• What you need to do:
**a.** Summarize the article on marijuana detection times in two sentences.
**b.** From the article on marijuana detection times, copy word for word the stretch from "By Hound Labs" through "drug detection window?".

• Source passage:
++++++++++

How long can marijuana be detected in drug tests?
By Hound Labs
The short answer is, it depends. Several drug testing methodologies exist today, and they all detect past usage of marijuana over different time frames. Before we delve deeper in the specifics, let’s first agree on what we mean by a detection window.
What is a drug detection window?
A drug detection window is simply the time during which a drug can be detected in a biological sample, such as blood, urine, oral fluids, or breath. What bookends the higher and lower bounds of drug detection times is a cutoff value for the test being performed. The cutoff level is set to optimize the detection of the drug while minimizing false positives. Drug levels below the cutoff mark will appear both before and after the detection window.
Marijuana detection times
The detection window for marijuana varies depending on which type of drug test is used (see Figure 1). Urine is the most common type of drug test given.1 Its detection window for marijuana is up to 30 days.2 This is somewhat dependent on a variety of factors, including frequency of use. An occasional smoker who uses marijuana a few days a month may have THC remain in his or her body for only a few days, whereas a chronic smoker who smokes daily may have traces of THC in his or her body for up to a month.3
The marijuana detection window using an oral fluid drug test is narrower (up to 24 hours).4 The detection window using breath provides the shortest detection window of up to 2-3 hours after smoking and slightly longer when marijuana is ingested.5 This is an important distinction because while THC or its metabolites may remain in a person’s system for days or weeks, a person is clearly not impaired for that period of time. Only the detection window for breath corresponds closely to the peak impairment window of when someone is under the influence of marijuana.6
What is the best drug testing method?

++++++++++

• Data extracts:
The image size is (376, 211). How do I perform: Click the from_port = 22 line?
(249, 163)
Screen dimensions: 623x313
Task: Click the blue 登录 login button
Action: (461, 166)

++++++++++

• Task results:
**a.** How long marijuana can be detected depends on the testing method, since each detects past use over a different window bounded by the test's cutoff value. Urine detects it for up to 30 days depending on factors such as frequency of use, oral fluid for up to 24 hours, and breath for up to 2-3 hours after smoking, and only the breath window corresponds closely to peak impairment.

**b.**
By Hound Labs
The short answer is, it depends. Several drug testing methodologies exist today, and they all detect past usage of marijuana over different time frames. Before we delve deeper in the specifics, let’s first agree on what we mean by a detection window.
What is a drug detection window?